Problem details: Count the lines in the material below that contain the word "Find". Reply with the number alone.

Input data:
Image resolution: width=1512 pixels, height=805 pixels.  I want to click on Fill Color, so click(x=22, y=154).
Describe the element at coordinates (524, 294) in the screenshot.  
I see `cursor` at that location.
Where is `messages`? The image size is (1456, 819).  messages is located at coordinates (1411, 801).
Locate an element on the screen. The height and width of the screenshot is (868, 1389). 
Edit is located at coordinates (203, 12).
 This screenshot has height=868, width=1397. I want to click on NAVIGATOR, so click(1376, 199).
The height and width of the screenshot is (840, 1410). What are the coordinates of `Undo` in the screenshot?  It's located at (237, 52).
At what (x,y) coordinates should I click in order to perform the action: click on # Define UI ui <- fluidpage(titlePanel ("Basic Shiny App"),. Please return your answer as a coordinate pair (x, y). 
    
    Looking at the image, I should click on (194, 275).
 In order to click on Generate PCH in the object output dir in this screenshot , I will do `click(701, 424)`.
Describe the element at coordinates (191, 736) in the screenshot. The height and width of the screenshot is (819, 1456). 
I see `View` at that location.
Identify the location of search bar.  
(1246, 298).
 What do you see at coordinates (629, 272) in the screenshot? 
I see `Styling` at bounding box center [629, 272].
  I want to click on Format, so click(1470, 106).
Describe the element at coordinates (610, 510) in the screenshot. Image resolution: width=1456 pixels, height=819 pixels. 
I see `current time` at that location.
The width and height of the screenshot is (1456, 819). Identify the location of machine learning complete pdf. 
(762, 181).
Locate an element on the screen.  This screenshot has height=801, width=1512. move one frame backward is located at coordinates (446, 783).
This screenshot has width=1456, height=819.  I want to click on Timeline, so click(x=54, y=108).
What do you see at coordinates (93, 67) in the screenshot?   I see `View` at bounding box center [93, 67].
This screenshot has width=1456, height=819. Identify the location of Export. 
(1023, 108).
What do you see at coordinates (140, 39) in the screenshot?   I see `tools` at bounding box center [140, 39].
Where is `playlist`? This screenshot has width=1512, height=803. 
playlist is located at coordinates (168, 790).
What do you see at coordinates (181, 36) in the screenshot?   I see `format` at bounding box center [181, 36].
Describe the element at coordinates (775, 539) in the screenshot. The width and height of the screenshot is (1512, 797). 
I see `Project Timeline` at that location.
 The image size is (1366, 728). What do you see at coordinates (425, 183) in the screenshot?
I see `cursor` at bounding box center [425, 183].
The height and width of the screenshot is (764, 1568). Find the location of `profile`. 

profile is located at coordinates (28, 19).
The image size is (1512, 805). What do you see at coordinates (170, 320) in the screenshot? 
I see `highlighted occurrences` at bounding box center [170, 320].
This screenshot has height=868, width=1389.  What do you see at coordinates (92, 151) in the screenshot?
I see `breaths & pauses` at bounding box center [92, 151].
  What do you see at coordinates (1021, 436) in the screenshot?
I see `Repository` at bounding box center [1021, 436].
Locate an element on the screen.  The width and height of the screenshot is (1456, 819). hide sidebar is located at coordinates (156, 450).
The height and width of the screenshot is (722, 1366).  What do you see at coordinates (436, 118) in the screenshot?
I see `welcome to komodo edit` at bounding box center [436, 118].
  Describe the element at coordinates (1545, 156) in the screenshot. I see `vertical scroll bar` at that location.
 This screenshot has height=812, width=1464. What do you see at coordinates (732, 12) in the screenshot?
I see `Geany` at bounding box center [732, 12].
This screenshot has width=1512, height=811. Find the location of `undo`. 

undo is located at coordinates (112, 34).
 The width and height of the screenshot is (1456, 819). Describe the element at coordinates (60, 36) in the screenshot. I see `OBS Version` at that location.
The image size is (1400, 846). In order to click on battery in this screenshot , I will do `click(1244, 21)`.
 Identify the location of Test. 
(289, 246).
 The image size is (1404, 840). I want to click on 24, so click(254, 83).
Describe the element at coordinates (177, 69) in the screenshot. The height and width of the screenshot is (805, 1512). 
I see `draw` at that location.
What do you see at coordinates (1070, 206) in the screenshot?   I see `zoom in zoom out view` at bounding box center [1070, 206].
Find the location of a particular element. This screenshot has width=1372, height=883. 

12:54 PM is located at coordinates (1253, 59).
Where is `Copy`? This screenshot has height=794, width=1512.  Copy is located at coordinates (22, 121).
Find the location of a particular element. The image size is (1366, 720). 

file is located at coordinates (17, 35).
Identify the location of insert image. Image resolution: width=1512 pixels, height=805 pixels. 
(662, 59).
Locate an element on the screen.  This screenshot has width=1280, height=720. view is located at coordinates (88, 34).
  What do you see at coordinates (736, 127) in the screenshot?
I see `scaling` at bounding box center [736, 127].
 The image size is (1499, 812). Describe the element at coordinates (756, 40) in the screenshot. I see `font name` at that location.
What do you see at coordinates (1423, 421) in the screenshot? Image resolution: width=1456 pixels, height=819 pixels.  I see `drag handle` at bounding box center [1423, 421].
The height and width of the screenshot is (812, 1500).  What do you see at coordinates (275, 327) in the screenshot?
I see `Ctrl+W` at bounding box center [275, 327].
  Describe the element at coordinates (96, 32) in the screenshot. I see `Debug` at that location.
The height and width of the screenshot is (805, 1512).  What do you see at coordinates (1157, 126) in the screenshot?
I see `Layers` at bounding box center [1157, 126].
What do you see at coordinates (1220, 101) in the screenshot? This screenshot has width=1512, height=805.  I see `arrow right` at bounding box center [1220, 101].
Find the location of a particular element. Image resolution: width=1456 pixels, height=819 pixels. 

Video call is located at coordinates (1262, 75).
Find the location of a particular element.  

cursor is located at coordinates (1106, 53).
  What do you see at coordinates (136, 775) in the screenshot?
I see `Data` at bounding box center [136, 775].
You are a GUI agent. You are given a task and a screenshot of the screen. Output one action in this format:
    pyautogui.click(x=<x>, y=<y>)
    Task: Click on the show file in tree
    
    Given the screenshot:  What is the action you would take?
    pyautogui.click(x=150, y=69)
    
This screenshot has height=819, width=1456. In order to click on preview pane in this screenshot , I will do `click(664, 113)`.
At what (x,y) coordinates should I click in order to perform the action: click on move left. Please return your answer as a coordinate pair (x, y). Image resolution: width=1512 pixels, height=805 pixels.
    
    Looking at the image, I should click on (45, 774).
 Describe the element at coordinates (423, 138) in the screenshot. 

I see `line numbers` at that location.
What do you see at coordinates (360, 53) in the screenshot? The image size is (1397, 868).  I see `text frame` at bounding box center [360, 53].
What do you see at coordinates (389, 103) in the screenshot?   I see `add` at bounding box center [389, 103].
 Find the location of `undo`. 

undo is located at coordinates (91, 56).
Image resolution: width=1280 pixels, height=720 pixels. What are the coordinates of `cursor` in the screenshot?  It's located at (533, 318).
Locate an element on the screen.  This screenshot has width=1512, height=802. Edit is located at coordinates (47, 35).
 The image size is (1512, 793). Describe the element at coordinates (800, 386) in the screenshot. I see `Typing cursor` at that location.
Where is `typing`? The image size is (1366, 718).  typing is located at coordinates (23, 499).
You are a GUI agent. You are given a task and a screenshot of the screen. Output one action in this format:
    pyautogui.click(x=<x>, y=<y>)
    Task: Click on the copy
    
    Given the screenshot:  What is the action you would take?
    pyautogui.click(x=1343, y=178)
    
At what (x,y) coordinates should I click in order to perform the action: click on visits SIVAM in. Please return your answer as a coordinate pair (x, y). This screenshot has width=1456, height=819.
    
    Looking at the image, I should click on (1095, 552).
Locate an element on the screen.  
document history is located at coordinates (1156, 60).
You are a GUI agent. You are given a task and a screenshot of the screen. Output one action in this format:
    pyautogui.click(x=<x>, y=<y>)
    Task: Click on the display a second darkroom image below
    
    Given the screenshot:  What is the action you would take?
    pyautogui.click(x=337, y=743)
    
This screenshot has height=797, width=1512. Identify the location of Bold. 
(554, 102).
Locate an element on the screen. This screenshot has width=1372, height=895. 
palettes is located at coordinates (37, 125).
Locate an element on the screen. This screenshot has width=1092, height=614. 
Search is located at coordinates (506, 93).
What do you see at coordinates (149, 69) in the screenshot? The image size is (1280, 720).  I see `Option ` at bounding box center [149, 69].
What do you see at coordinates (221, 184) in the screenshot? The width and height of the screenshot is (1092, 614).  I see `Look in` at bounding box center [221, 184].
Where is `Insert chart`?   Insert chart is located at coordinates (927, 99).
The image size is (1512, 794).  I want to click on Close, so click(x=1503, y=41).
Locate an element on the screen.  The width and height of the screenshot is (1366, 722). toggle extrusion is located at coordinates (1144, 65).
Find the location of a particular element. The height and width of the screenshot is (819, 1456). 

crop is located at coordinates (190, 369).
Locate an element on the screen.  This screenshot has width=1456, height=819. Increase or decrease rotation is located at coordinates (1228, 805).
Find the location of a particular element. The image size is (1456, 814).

Full answer: 9